The Pursued is set against the quiet London suburbs of the 1930s and the daily life of a seemingly happy married couple. The prose is fast, pared-down and psychologically loaded, creating its own brand of English noir. Opening with a mysterious death, the plot reveals the inner workings of Marjorie and Ted's marriage, flecked with domestic abuse and sexual sado-masochism.
Its thriller elements are blended with radical gender politics through this channel of disgruntled domesticity. A reader coming new to C S Forester might be forgiven for thinking this writer a woman. The domestic drudgery of Marjorie's everyday life is imagined in minute detail – the washing, cooking, shopping, the children, and the husband's tyrannical demands.
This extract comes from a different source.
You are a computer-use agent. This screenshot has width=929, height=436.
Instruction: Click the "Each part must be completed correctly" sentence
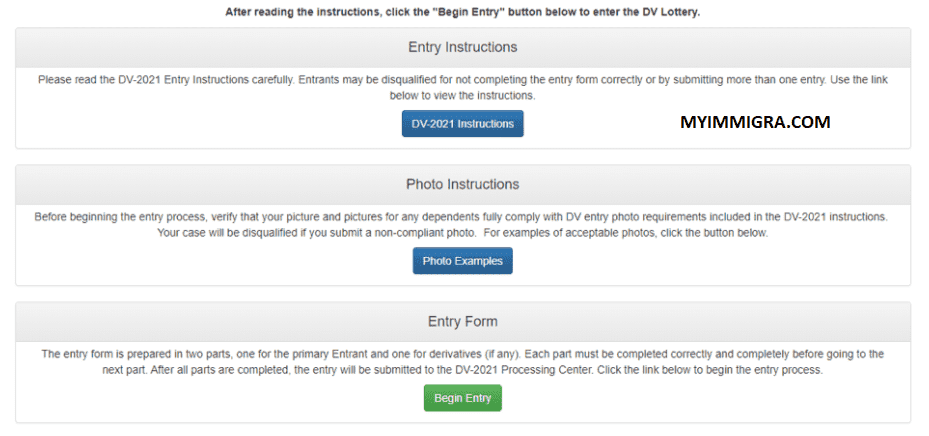click(x=650, y=354)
The fulminating passions, the quiet rage, and the burning desire for violent revenge belongs largely to the disenfranchised female characters. Marjorie looks at her spinster friends – the newly independent, career-minded women of the 1930s – with a fear that she overcomes. Her mother, seemingly mild and meek, seethes with the sly, unquenchable vengeance of Clytemnestra.
Yet the outburst of bloody and baroque violence is over in an instant, and the story quickly returns to a quiet, quintessential Englishness. The Pursued reads not just as an excellent crime story but as a fascinating piece of social history.